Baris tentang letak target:
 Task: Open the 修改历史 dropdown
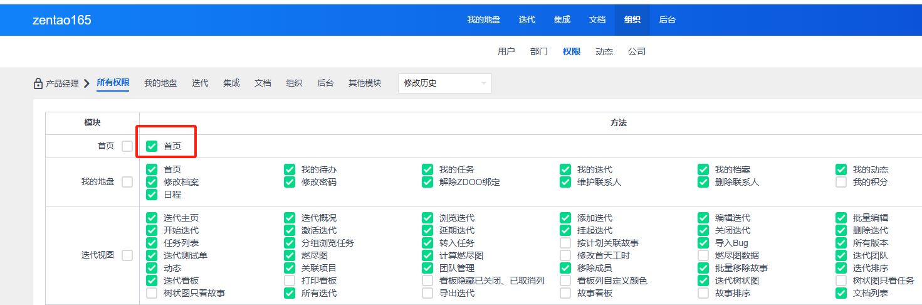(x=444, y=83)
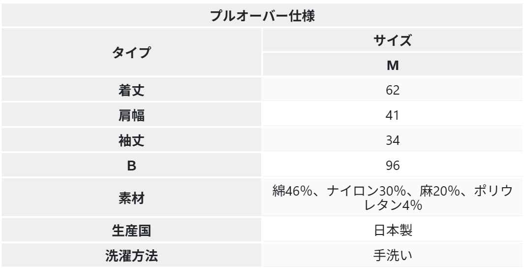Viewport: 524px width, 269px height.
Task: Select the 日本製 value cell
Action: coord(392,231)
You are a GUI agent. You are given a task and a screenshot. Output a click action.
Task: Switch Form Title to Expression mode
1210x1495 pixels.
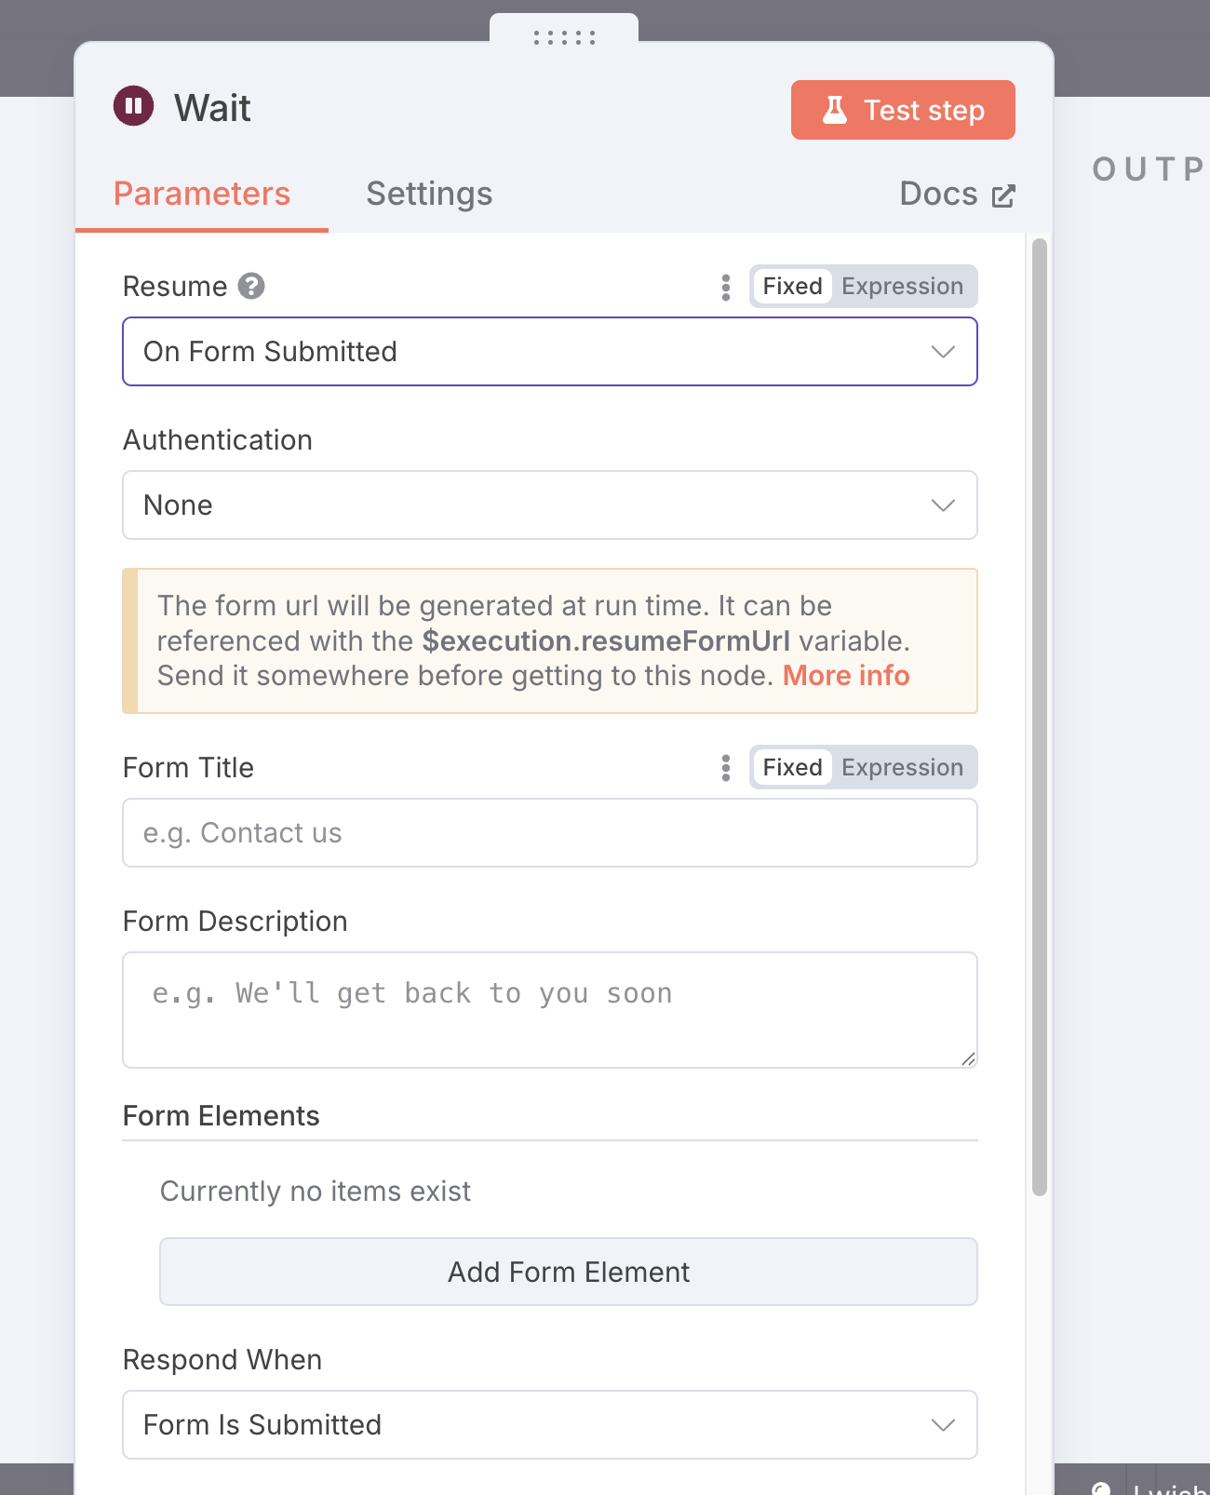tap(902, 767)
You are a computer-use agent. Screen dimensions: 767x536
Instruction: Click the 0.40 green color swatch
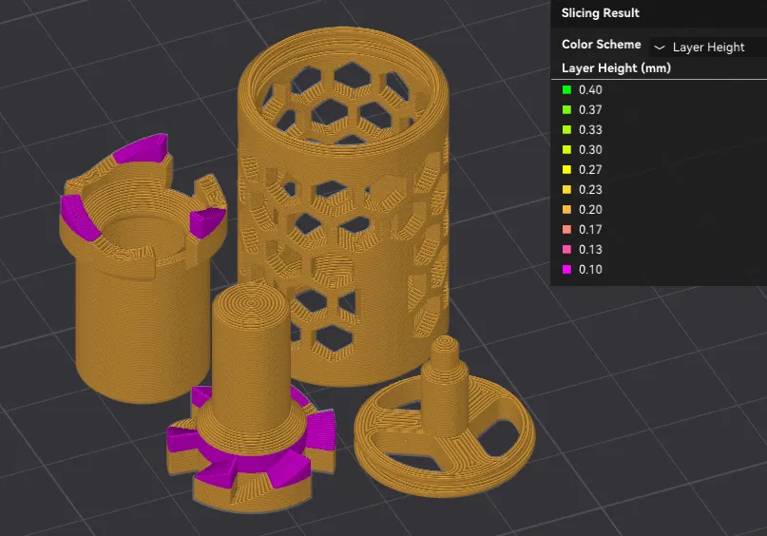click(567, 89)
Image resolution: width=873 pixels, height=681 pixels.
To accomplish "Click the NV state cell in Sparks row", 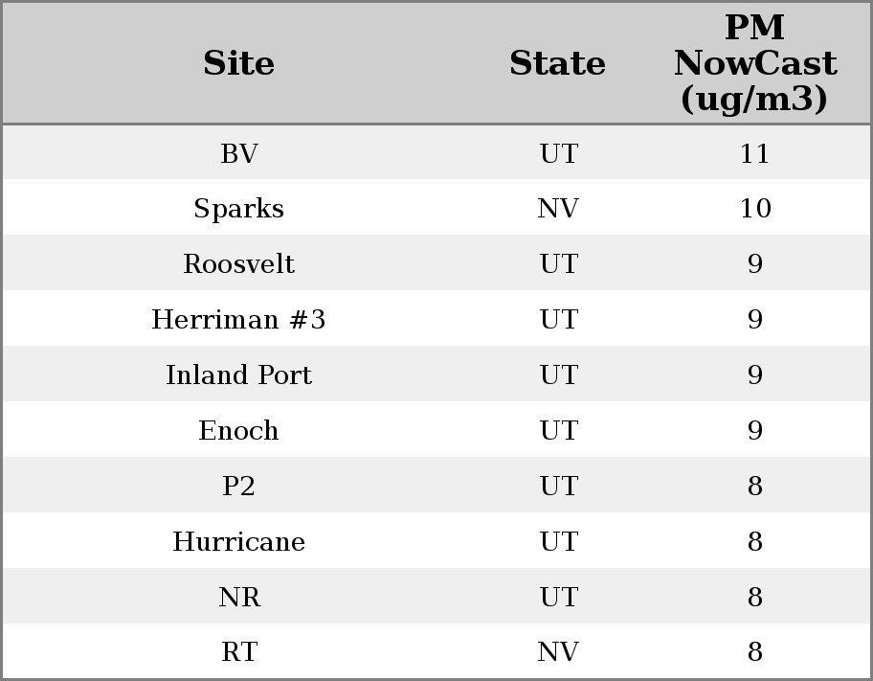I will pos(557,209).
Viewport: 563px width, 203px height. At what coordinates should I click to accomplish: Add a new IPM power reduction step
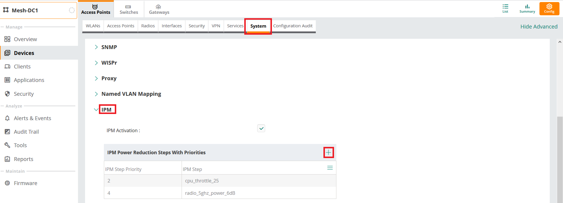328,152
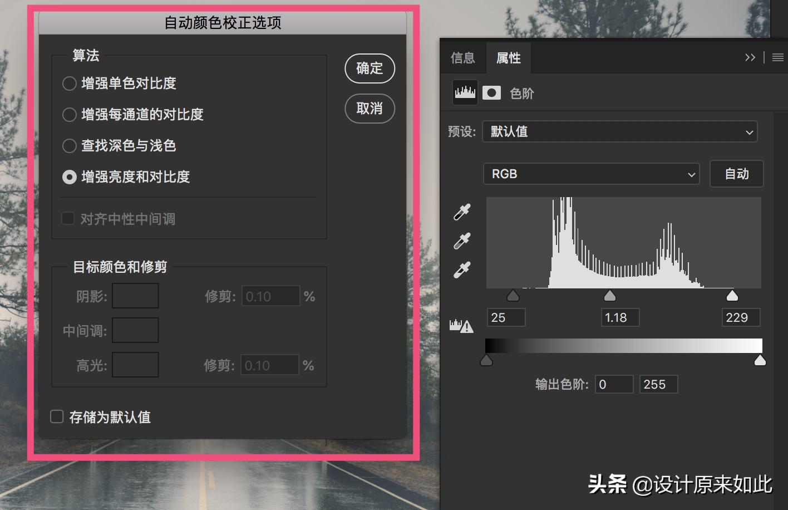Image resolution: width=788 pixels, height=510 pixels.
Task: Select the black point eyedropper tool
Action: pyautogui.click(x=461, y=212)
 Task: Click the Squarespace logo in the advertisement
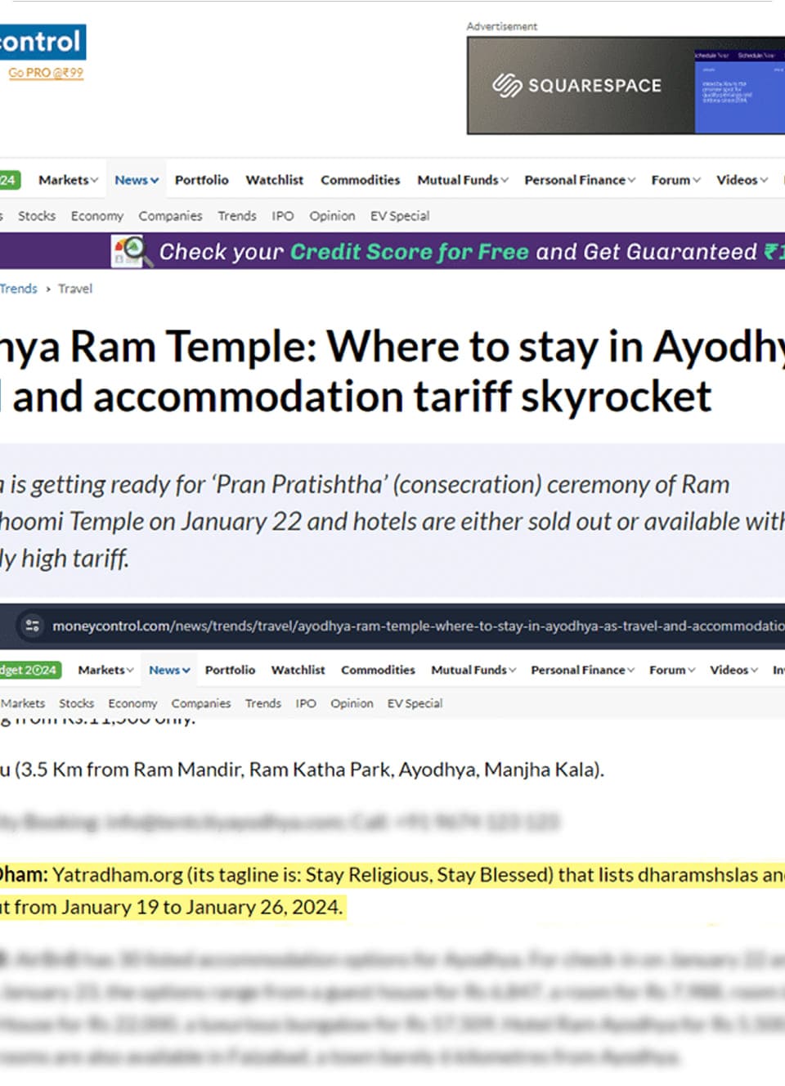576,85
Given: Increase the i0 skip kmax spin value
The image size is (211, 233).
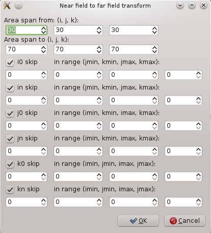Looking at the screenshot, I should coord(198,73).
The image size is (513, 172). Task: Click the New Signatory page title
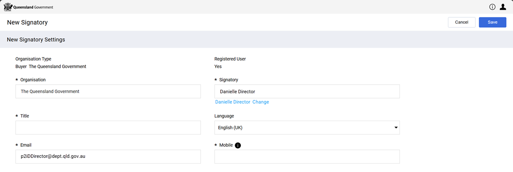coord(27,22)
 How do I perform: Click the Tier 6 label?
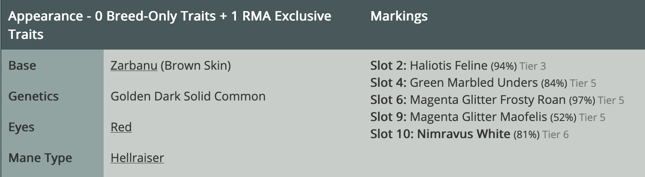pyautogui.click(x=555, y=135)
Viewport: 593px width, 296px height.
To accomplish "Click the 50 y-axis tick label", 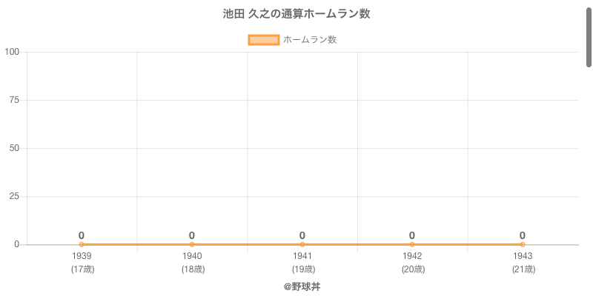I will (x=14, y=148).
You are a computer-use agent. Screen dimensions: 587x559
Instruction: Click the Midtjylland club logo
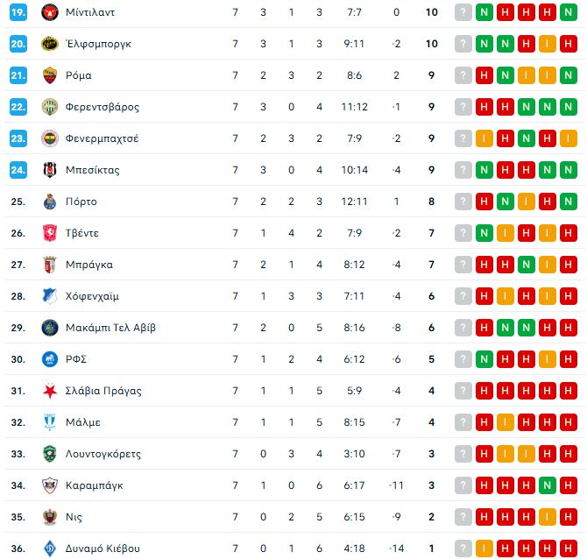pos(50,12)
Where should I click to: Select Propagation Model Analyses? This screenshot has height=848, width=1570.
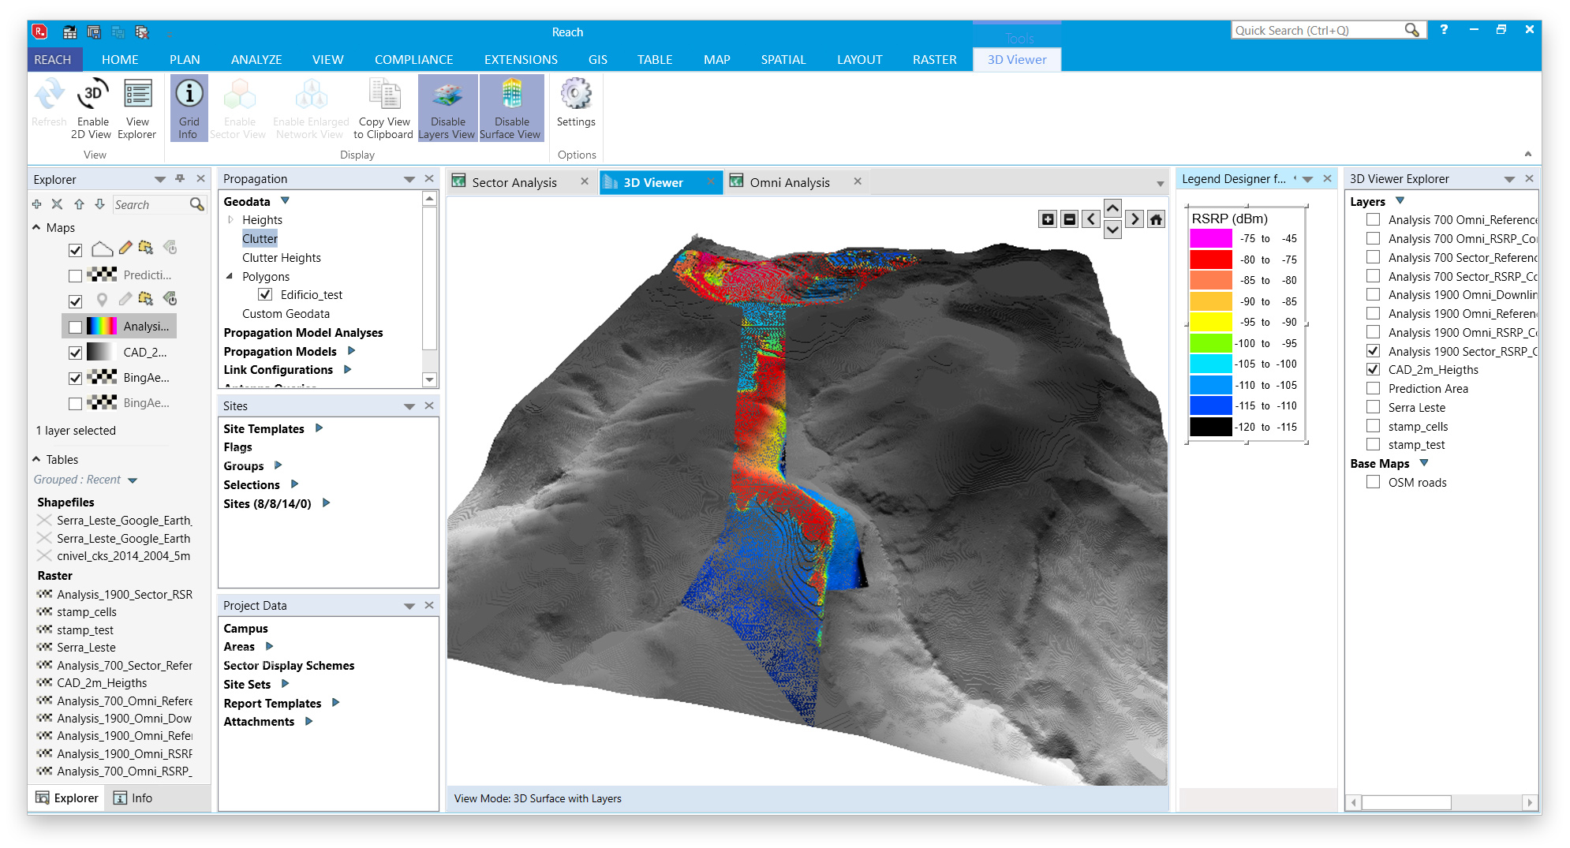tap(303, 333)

Yang Diharapkan: Tulis ulang secara utuh setiap baris dari baris yang memuat "You are a computer-use agent. Screen dimensions: 587x559" sampai akhir catatan, kedua ujungnya termasuk, dan geser setiap koordinat pada jawaban sebesar -89. Jangan sertakan gambar dalam hasilnya.

Jawaban Latihan:
You are a computer-use agent. Screen dimensions: 587x559
Instruction: Click the Midtjylland club logo
pos(-39,-77)
Where should I click to: Select Propagation Model Analyses? This screenshot has height=848, width=1570.
tap(214, 244)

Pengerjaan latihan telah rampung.